▸ **WORK TO BE COMPLETED**: Would you set down every line of the data below exactly as it reads?

*** GIVEN RECORDS Section Begins ***

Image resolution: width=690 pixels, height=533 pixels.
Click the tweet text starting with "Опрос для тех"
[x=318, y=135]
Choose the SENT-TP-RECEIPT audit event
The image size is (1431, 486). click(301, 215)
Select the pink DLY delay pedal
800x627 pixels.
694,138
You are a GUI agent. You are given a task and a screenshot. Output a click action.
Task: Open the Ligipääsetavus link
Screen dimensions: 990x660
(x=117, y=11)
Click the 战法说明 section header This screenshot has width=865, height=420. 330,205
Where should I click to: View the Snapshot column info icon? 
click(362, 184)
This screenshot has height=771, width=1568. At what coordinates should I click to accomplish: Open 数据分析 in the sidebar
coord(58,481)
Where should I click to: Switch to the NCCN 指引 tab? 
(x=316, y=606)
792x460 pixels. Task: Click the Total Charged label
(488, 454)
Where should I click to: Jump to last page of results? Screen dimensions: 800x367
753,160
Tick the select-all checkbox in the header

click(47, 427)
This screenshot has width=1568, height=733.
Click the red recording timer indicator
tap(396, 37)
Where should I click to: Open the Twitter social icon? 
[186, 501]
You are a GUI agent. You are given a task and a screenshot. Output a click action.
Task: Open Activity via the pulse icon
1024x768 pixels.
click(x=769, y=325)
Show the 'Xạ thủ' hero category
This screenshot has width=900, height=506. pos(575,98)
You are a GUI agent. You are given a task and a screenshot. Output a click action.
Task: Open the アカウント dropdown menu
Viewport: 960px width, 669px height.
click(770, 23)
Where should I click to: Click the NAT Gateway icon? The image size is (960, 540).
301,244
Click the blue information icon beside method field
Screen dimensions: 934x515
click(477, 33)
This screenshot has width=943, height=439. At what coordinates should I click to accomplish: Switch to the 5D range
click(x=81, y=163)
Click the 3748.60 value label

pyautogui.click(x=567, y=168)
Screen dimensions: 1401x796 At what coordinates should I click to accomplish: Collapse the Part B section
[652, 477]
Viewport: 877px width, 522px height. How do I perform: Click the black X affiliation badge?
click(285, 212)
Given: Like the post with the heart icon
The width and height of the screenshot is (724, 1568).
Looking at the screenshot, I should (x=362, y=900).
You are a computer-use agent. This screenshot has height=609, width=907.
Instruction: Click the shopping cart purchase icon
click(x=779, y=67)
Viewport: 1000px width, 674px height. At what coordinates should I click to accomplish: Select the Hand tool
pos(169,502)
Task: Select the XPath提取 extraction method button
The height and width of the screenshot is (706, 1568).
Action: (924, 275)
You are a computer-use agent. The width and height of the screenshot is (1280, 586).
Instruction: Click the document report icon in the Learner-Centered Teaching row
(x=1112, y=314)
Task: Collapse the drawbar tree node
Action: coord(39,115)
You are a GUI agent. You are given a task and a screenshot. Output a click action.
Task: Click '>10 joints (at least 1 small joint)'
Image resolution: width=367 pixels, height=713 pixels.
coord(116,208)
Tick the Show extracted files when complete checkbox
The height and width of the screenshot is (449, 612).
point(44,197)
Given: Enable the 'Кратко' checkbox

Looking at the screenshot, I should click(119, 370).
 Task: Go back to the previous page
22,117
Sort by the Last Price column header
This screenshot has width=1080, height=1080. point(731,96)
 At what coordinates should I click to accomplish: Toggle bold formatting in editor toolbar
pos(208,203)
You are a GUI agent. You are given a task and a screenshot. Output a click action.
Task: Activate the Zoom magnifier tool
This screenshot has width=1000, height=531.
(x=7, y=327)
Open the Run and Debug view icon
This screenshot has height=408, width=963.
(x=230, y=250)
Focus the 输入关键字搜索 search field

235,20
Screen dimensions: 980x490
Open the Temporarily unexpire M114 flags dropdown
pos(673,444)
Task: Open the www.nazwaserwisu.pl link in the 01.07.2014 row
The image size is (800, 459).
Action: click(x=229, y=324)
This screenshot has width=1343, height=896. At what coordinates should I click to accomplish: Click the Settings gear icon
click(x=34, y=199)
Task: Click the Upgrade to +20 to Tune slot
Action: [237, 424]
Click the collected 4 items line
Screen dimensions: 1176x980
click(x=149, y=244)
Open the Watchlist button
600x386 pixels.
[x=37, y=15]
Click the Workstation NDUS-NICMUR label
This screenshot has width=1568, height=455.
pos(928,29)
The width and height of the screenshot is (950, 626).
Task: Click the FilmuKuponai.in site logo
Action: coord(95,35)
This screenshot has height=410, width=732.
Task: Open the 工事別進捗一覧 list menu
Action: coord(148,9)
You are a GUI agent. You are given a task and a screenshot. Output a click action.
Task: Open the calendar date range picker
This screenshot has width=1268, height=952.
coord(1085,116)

*** GIVEN RECORDS Section Ends ***

▸ **ANSWER SPACE**:
Image resolution: width=690 pixels, height=533 pixels.
Click the tweet text starting with "Опрос для тех"
[x=318, y=135]
Choose the SENT-TP-RECEIPT audit event
The image size is (1431, 486). click(301, 215)
Select the pink DLY delay pedal
800x627 pixels.
694,138
You are a GUI agent. You are given a task and a screenshot. Output a click action.
Task: Open the Ligipääsetavus link
Screen dimensions: 990x660
(x=117, y=11)
Click the 战法说明 section header This screenshot has width=865, height=420. 330,205
Where should I click to: View the Snapshot column info icon? 
click(362, 184)
This screenshot has height=771, width=1568. At what coordinates should I click to accomplish: Open 数据分析 in the sidebar
coord(58,481)
Where should I click to: Switch to the NCCN 指引 tab? 
(x=316, y=606)
792x460 pixels. Task: Click the Total Charged label
(488, 454)
Where should I click to: Jump to last page of results? Screen dimensions: 800x367
753,160
Tick the select-all checkbox in the header

click(47, 427)
This screenshot has width=1568, height=733.
Click the red recording timer indicator
tap(396, 37)
Where should I click to: Open the Twitter social icon? 
[186, 501]
You are a GUI agent. You are given a task and a screenshot. Output a click action.
Task: Open Activity via the pulse icon
1024x768 pixels.
click(x=769, y=325)
Show the 'Xạ thủ' hero category
This screenshot has width=900, height=506. pos(575,98)
You are a GUI agent. You are given a task and a screenshot. Output a click action.
Task: Open the アカウント dropdown menu
Viewport: 960px width, 669px height.
click(770, 23)
Where should I click to: Click the NAT Gateway icon? The image size is (960, 540).
301,244
Click the blue information icon beside method field
Screen dimensions: 934x515
click(477, 33)
This screenshot has width=943, height=439. At what coordinates should I click to accomplish: Switch to the 5D range
click(x=81, y=163)
Click the 3748.60 value label

pyautogui.click(x=567, y=168)
Screen dimensions: 1401x796 At what coordinates should I click to accomplish: Collapse the Part B section
[652, 477]
Viewport: 877px width, 522px height. How do I perform: Click the black X affiliation badge?
click(285, 212)
Given: Like the post with the heart icon
The width and height of the screenshot is (724, 1568).
Looking at the screenshot, I should (x=362, y=900).
You are a computer-use agent. This screenshot has height=609, width=907.
Instruction: Click the shopping cart purchase icon
click(x=779, y=67)
Viewport: 1000px width, 674px height. At what coordinates should I click to accomplish: Select the Hand tool
pos(169,502)
Task: Select the XPath提取 extraction method button
The height and width of the screenshot is (706, 1568).
Action: (924, 275)
You are a computer-use agent. The width and height of the screenshot is (1280, 586).
Instruction: Click the document report icon in the Learner-Centered Teaching row
(x=1112, y=314)
Task: Collapse the drawbar tree node
Action: coord(39,115)
You are a GUI agent. You are given a task and a screenshot. Output a click action.
Task: Click '>10 joints (at least 1 small joint)'
Image resolution: width=367 pixels, height=713 pixels.
coord(116,208)
Tick the Show extracted files when complete checkbox
The height and width of the screenshot is (449, 612).
point(44,197)
Given: Enable the 'Кратко' checkbox

Looking at the screenshot, I should click(119, 370).
 Task: Go back to the previous page
22,117
Sort by the Last Price column header
This screenshot has width=1080, height=1080. point(731,96)
 At what coordinates should I click to accomplish: Toggle bold formatting in editor toolbar
pos(208,203)
You are a GUI agent. You are given a task and a screenshot. Output a click action.
Task: Activate the Zoom magnifier tool
This screenshot has width=1000, height=531.
(x=7, y=327)
Open the Run and Debug view icon
This screenshot has height=408, width=963.
(x=230, y=250)
Focus the 输入关键字搜索 search field

235,20
Screen dimensions: 980x490
Open the Temporarily unexpire M114 flags dropdown
pos(673,444)
Task: Open the www.nazwaserwisu.pl link in the 01.07.2014 row
The image size is (800, 459).
Action: click(x=229, y=324)
This screenshot has width=1343, height=896. At what coordinates should I click to accomplish: Click the Settings gear icon
click(x=34, y=199)
Task: Click the Upgrade to +20 to Tune slot
Action: [237, 424]
Click the collected 4 items line
Screen dimensions: 1176x980
click(x=149, y=244)
Open the Watchlist button
600x386 pixels.
[x=37, y=15]
Click the Workstation NDUS-NICMUR label
This screenshot has width=1568, height=455.
pos(928,29)
The width and height of the screenshot is (950, 626).
Task: Click the FilmuKuponai.in site logo
Action: coord(95,35)
This screenshot has height=410, width=732.
Task: Open the 工事別進捗一覧 list menu
Action: coord(148,9)
You are a GUI agent. You are given a task and a screenshot. Output a click action.
Task: Open the calendar date range picker
This screenshot has width=1268, height=952.
coord(1085,116)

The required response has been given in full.